Deloitte, which is building a substantial cyber warfare portfolio, put on a Capture the Flag game where five teams of college hackers had to find code clues and evade traps. The real prize: recognition at one of the military’s biggest cyber conferences and exposure to hundreds of cyber companies.
The seven-hour long competition posed challenges across cryptography, reverse engineering, forensics, and networking. There were four-person teams from Brigham Young University (they had two), Pikes Peak Community College, the United States Air Force Academy and the University of Colorado at Colorado Springs. For those who might think the Air Force Academy students would be a shoo-in given the resources and training available to them, bear in mind that the University of Colorado won last year at the first competition. The Air Force cadets did, however, win today’s competition.
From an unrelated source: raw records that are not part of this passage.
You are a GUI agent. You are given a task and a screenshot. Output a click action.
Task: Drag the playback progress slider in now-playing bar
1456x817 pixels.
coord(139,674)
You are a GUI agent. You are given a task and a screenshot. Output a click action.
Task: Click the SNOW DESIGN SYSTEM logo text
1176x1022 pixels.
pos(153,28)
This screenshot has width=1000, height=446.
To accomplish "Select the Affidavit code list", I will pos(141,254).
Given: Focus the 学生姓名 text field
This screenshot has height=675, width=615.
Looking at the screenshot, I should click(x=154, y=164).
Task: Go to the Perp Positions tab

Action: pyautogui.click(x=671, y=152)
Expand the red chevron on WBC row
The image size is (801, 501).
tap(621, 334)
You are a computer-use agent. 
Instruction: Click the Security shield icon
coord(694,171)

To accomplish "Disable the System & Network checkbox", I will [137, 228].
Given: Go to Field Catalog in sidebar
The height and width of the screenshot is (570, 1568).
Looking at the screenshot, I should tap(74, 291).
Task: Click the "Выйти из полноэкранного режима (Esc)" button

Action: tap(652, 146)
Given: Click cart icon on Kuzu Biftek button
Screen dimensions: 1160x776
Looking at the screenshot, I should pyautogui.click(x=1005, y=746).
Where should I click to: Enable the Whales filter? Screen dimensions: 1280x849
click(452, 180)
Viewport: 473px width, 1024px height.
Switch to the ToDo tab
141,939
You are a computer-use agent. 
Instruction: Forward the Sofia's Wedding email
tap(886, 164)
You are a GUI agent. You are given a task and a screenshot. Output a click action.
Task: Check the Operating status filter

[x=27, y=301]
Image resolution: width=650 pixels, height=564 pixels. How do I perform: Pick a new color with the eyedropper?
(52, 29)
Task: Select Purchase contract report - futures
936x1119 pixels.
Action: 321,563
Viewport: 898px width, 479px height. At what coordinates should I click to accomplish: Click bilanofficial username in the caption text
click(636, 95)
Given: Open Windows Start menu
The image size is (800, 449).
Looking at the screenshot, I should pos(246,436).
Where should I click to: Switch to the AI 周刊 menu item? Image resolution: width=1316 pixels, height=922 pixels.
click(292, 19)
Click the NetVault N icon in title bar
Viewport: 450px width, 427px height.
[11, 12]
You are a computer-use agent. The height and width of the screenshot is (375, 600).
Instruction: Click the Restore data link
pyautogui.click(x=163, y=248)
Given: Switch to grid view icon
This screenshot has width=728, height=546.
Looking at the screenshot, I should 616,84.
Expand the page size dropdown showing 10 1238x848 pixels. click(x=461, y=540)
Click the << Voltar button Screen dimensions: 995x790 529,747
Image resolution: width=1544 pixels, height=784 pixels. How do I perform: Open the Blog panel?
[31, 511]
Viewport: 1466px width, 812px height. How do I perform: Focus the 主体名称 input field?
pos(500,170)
They played using something called the Hackazon portal, created by Deloitte’s Netherlands firm. It is being used as a training and development tool for the company’s clients, as well as as being used for similar hackathons.
How deep is the hunger for talented hackers? Ryan Roberts, a senior manager for Deloitte, said he was passionate about the Hackathon “because we really do have a shortage of the sort of people that can help defend the nation.” He confirmed the hackathon does help the company find “likely hires.”
Even the National Security Agency’s own Tim Kosiba confessed during an afternoon panel that if he had one wish he’d be granted, it would be for “more folks that want to do the mission and do it for the safety of the nation.”